Only the lines from the one containing "You are a computer-use agent." through the end of the records should be retyped, exactly and including both ends; pictures stay out.

[Stored data]
===
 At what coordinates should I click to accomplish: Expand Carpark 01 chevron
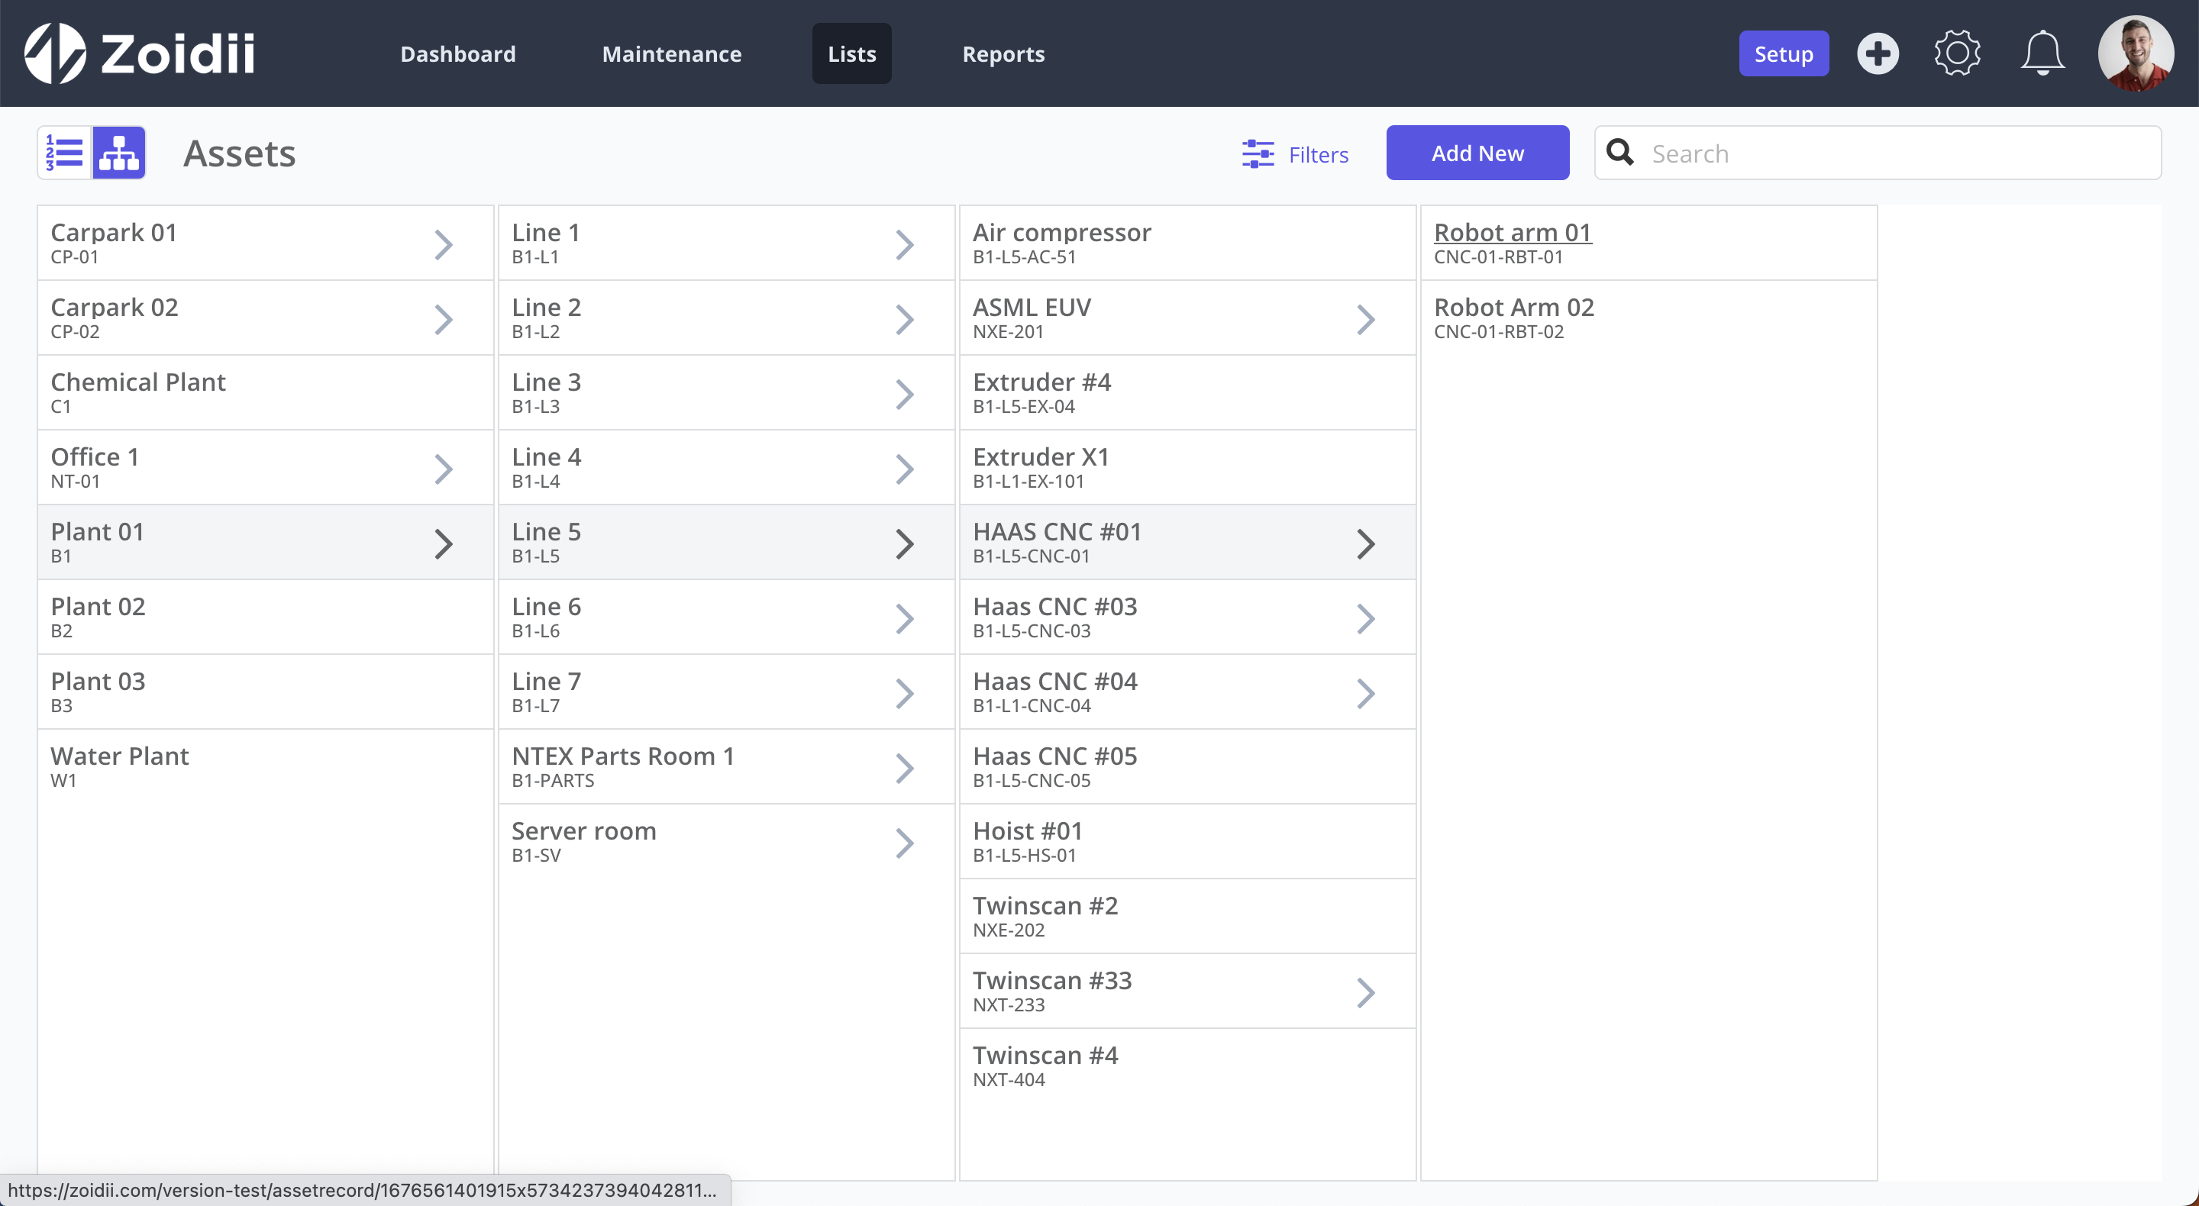pos(443,245)
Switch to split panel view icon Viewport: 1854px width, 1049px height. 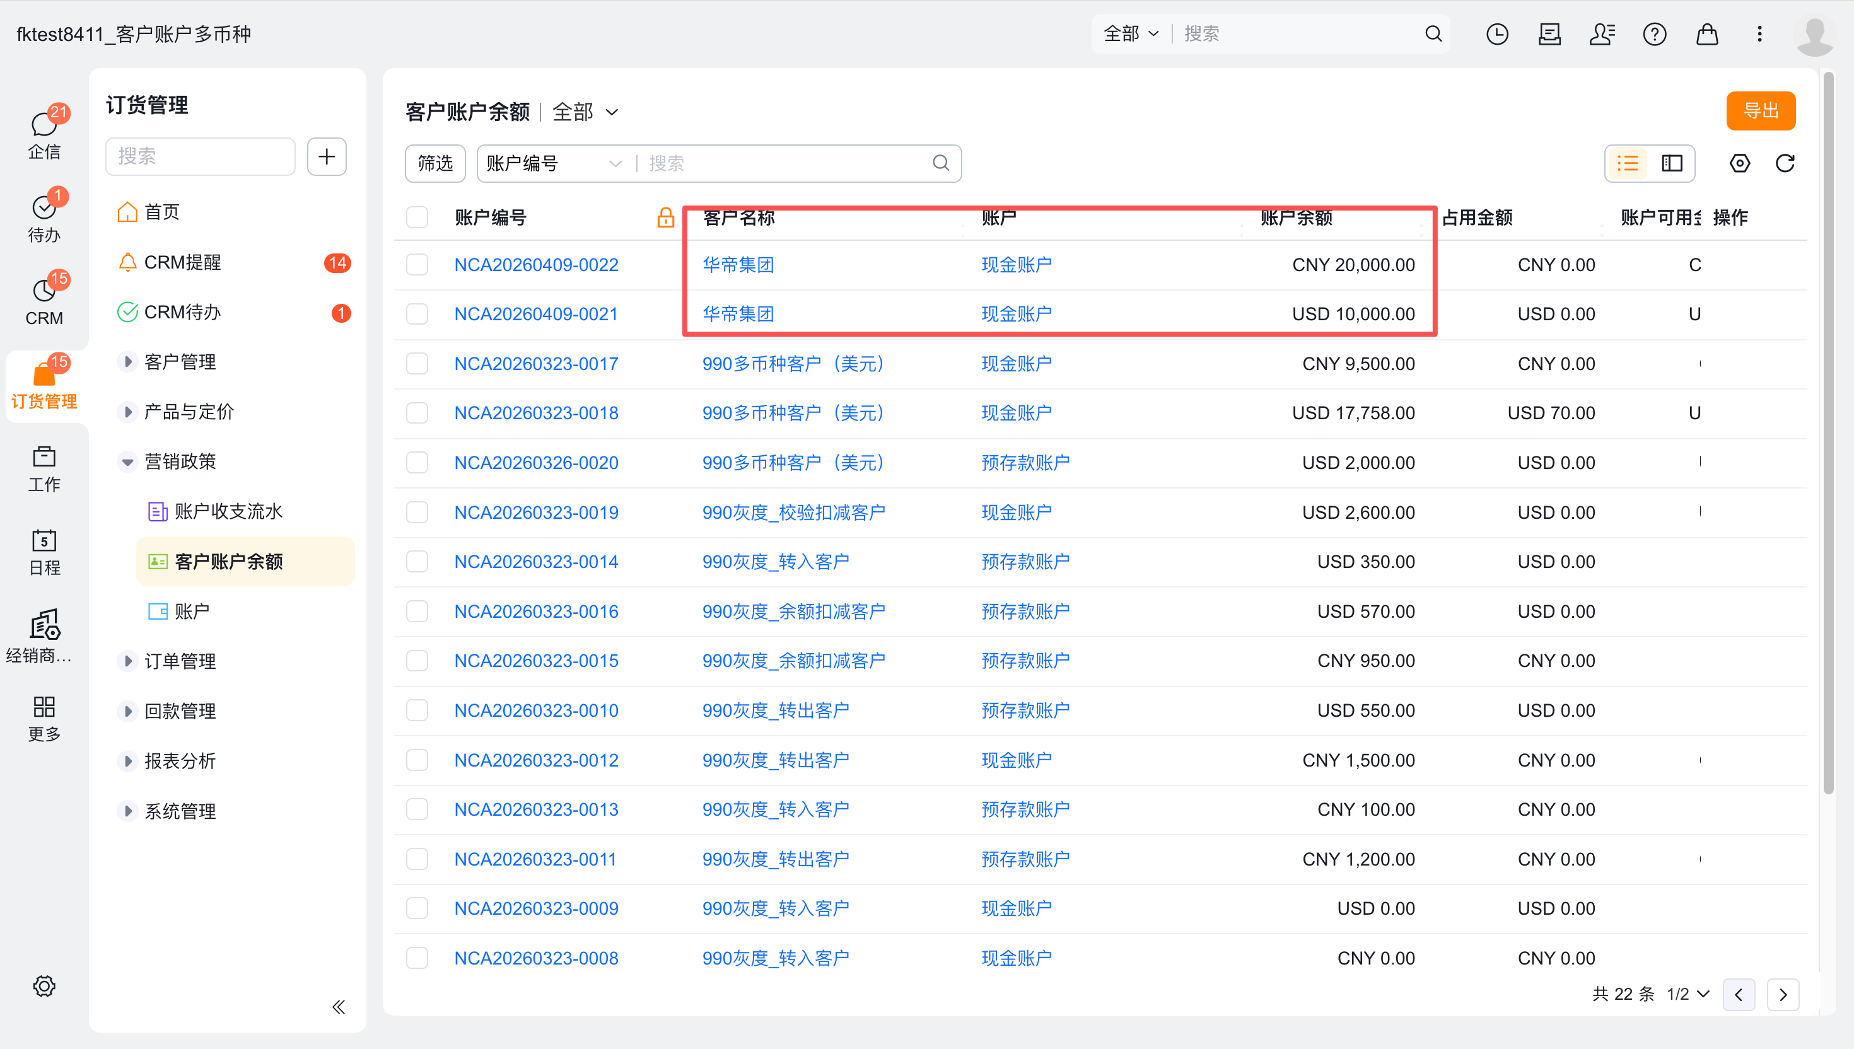[1672, 164]
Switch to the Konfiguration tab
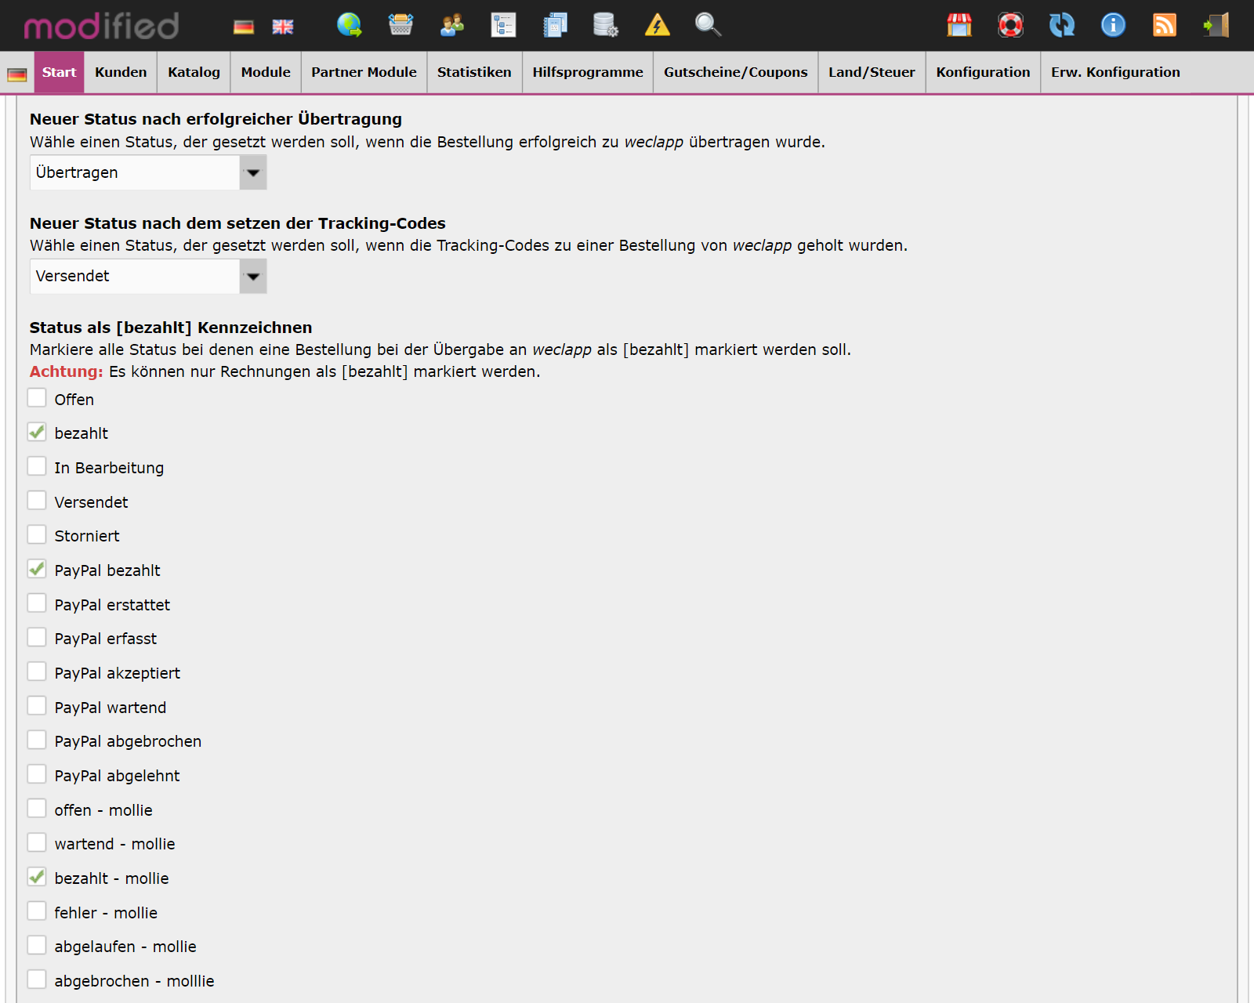The height and width of the screenshot is (1003, 1254). point(983,72)
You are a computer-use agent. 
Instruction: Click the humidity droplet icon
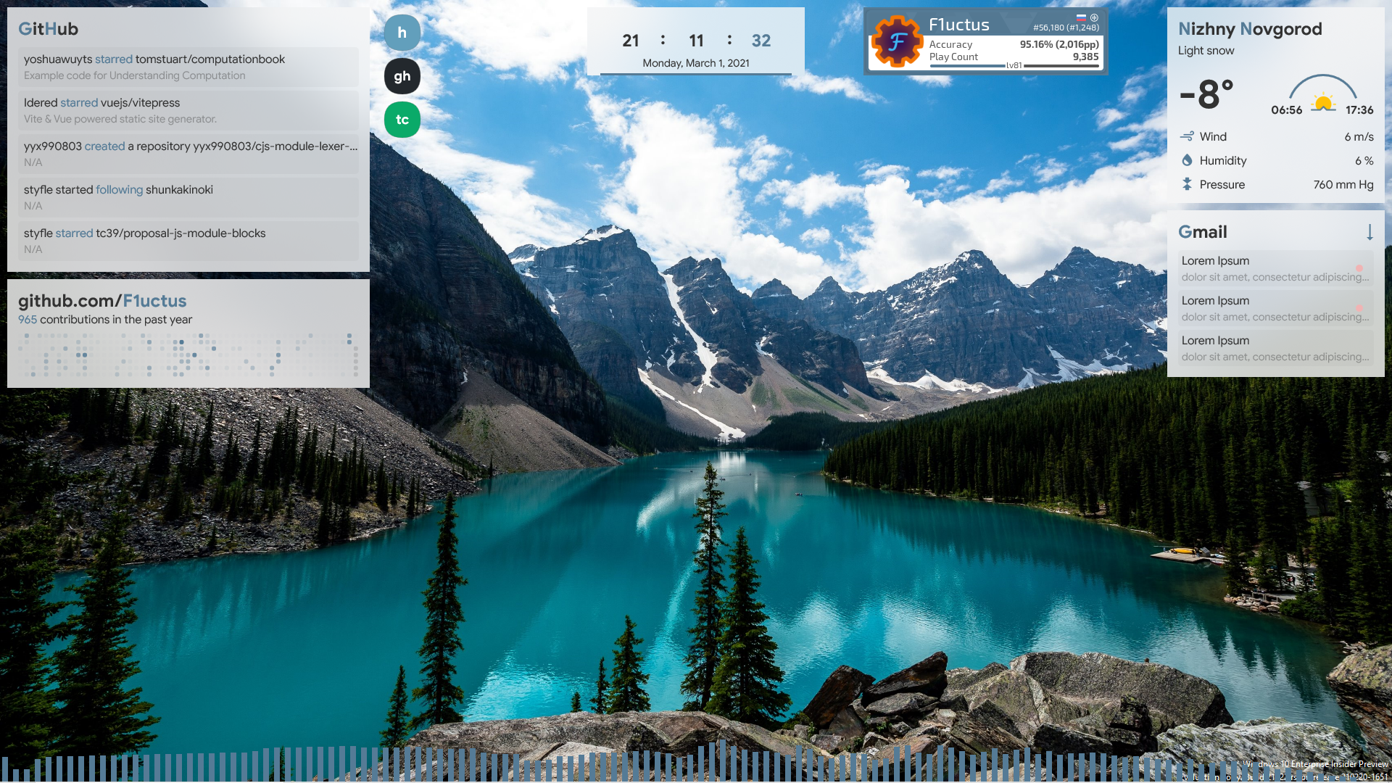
===
→ **Task response**:
You are a computer-use agent. 
Instruction: Click the humidity droplet icon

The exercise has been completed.